New Fusion ioDrive2 and ioDrive2 Duo

Fusion-iO just announced the new ioDrive2 and ioDrive2 Duo on Oct 2011 (at some conference of no importance). The MLC models will be available late November and the SLC models afterwards. See the Fusion-iO press release for more info.

Below are the Fusion-IO ioDrive2 and ioDrive2 Duo specifications. The general idea seems to be for the ioDrive2 to match the realizable bandwidth of a PCI-E gen2 x4 slot (1.6GB/s) and for the ioDrive2 Duo to match the bandwidth of a PCI-E gen2 x8 slot (3.2GB/s). I assume that there is a good explanation why most models have specifications slightly below the corresponding PCI-E limits.

The exception is that 365GB model at about 50% of the PCI-E g2 x4 limit. Suppose that the 785GB model implement parallelism with 16 channels and 4 die per channel. Rather than building the 365GB model with the same 16 channels, but a different NAND package with 2 die each, they just implemented 8 channels using the same 4 die per package. Lets see if Fusion explains this detail.

Fusion-IO ioDrive2

ioDrive2 Capacity400GB600GB365GB785GB1.2TB
NAND Type SLC (Single Level Cell) MLC (Multi Level Cell)
Read Bandwidth (64kB) 1.4 GB/s 1.5 GB/s 710 MB/s 1.2 GB/s 1.3 GB/s
Write Bandwidth (64kB) 1.3 GB/s 1.3 GB/s 560 MB/s 1.0 GB/s 1.2 GB/s
Read IOPS (512 Byte) 351,000 352,000 84,000 87,000 92,000
Write IOPS (512 Byte) 511,000 514,000 502,000 509,000 512,000
Read Access Latency 47 µs 47 µs 68 µs 68 µs 68 µs
Write Access Latency 15 µs 15 µs 15 µs 15 µs 15 µs
Bus Interface PCI-E Gen 2 x4
Price $? ? $5,950? $? ?

Fusion-IO ioDrive2 Duo

ioDrive2 Capacity1.2TB2.4TB
NAND Type SLC (Single Level Cell) MLC (Multi Level Cell)
Read Bandwidth (64kB) 3.0 GB/s 2.6 GB/s
Write Bandwidth (64kB) 2.6 GB/s 2.4 GB/s
Read IOPS (512 Byte) 702,000 179,000
Write IOPS (512 Byte) 937,000 922,000
Read Access Latency 47 µs 68 µs
Write Access Latency 15 µs 15 µs
Bus Interface PCI-E Gen 2 x8
Price $? ?

Between the SLC and MLC models, the SLC models have much better 512-byte reads IOPS than the MLC models, with only moderately better bandwidth and read latency. Not mentioned, but common knowledge is that SLC NAND has much greater write-cycle endure than MLC NAND.

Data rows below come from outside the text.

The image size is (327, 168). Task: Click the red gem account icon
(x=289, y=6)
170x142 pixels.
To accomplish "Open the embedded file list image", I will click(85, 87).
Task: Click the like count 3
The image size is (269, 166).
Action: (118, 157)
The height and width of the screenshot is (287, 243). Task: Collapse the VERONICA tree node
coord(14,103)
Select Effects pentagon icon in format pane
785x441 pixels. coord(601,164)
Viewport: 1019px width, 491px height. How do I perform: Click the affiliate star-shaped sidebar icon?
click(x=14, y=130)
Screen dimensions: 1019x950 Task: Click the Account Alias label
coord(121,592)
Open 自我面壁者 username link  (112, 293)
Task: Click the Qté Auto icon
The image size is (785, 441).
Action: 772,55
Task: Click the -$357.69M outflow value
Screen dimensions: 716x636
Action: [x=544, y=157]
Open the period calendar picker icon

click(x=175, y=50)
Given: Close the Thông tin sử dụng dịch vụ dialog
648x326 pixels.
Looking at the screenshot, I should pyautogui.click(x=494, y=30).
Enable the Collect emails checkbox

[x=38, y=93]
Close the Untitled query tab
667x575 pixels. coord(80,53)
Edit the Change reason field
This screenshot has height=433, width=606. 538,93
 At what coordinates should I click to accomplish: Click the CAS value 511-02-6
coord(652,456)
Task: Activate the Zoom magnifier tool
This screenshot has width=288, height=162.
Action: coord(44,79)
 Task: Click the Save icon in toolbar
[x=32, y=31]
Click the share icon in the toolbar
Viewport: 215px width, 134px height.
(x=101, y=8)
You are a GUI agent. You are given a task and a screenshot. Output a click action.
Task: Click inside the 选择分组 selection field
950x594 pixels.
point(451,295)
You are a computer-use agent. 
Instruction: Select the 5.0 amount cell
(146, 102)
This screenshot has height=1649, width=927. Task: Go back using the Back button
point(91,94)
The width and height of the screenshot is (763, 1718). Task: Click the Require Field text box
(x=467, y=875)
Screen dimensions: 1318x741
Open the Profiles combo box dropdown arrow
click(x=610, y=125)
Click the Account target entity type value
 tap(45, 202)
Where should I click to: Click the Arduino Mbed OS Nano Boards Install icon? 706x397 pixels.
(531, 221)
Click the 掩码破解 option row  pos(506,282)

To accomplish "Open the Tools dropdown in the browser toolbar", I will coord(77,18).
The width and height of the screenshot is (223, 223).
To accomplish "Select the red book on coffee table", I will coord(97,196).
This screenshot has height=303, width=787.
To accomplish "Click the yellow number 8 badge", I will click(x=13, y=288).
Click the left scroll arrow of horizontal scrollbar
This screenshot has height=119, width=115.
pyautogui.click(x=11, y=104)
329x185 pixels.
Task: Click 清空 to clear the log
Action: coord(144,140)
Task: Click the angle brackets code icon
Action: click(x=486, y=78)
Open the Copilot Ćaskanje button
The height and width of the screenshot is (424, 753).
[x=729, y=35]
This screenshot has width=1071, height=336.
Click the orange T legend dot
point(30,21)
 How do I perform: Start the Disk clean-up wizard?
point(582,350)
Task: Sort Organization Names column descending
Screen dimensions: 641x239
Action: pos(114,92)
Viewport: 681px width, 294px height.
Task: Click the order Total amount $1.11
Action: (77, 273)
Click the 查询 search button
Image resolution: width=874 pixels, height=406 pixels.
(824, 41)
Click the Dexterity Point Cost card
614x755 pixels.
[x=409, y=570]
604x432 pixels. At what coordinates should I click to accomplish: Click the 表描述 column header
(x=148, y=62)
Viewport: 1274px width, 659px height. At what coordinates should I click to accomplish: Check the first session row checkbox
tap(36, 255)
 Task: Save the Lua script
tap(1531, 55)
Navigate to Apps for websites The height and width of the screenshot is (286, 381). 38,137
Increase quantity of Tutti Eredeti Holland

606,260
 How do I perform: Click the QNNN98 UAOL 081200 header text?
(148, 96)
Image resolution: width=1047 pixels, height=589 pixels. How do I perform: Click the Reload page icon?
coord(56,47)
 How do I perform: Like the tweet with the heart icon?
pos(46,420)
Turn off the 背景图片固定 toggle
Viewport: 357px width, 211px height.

It is my opinion that most database, transaction processing and DW, can accommodate MLC NAND characteristics and limitations in return for the lower cost per TB. I would consider budgeting a replacement set of SSDs if analysis shows that the MLC life-cycle does not match the expected system life-cycle. Of course, I am also an advocate of replacing the main production database server on a 2-3 year cycle instead of the traditional (bean-counter) 5-year practice.

The difference in read IOPS at 512B is probably not important. If the ioDrive2 MLC models can drive 70K+ read IOPS at 8KB, then it does not matter what the 512B IOPS is.

One point from the press release: "new intelligent self-healing feature called Adaptive FlashBack provides complete chip level fault tolerance, which enables ioMemory to repair itself after a single chip or a multi chip failure without interrupting business continuity." For DW systems, I would like to completely do away with RAID when using SSDs, instead having two system without RAID on SSD units. By this, I mean fault-tolerance should be pushed into the SSD at the unit level. Depending the failure rate of the controller, perhaps there could be two controllers on each SSD unit.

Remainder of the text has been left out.